Submergence by squidsoup
“For years, the international art group Squidsoup has been trying to realize a fantastic (and somewhat oddly specific) vision: an immersive field of light and color, stretching from floor to ceiling, through which visitors could freely pass. The outfit’s inquiries into the concept began modestly, in 2008, when they collaborated with the engineering- and tech-centric university ETH Zürich to create two small cubes made from LED lights. But the idea of a greater experience lingered, so next came a pair of three-by-three-meter installations, created with the group’s propriety 3-D visualization system, Ocean of Light, in 2011; this time, the scale was there, but the hardware was still too delicate to accommodate people. With their latest piece, however, the group has finally made their initial dream a reality. In a sense a half-decade in the making, Submergence proves that even in the art world, perseverance pays off.

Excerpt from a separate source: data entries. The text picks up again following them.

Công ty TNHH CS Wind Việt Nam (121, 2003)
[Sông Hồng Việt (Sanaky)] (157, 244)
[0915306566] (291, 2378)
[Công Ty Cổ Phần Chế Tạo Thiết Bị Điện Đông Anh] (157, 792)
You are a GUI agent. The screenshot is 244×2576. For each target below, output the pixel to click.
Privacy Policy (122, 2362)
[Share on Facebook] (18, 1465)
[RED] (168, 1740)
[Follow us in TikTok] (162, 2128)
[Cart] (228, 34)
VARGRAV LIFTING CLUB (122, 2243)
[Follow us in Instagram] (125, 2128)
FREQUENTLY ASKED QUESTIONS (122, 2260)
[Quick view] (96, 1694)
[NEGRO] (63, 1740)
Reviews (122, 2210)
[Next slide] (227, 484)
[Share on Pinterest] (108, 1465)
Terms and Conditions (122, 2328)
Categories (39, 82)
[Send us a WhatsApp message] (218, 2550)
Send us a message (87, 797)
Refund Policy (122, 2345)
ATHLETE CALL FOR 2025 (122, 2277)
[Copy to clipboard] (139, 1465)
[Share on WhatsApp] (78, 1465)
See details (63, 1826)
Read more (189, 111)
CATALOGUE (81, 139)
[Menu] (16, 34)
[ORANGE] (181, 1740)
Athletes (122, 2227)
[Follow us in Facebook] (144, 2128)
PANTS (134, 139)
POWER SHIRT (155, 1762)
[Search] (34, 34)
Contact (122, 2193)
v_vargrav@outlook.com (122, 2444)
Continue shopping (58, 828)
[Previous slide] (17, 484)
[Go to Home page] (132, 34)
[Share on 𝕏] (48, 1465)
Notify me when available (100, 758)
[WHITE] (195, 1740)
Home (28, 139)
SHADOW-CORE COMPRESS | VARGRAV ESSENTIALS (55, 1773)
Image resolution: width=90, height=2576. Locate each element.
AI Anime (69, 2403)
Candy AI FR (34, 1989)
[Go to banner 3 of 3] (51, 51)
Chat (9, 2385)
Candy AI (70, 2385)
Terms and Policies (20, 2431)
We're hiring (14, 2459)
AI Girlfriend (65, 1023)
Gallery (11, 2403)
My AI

The installation makes use of nearly 400 ceiling-hung strands of LEDs—some 8,000 lights in all. As visitors navigate the vine-like maze, the lights gradually come to life, at first following the interlopers’ movements, or darting away to avoid them, and eventually building into a full-on audiovisual climax, “a kind of ecstatic crescendo, both sonically and visually,” as Anthony Rowe, one of the Squidsoup’s founding members, puts it.
“The LED spaces has been a bit of an obsession … for the last five years,” Rowe says. “The original idea was always to be within the experience, seeing it as an environment rather than an object.” But as they’ve arrived at their vision, the artists and designers of Squidsoup have had to figure out what type of environment, exactly, they hoped to create. Ideally, they decided, it was something that would be experienced, not analyzed.”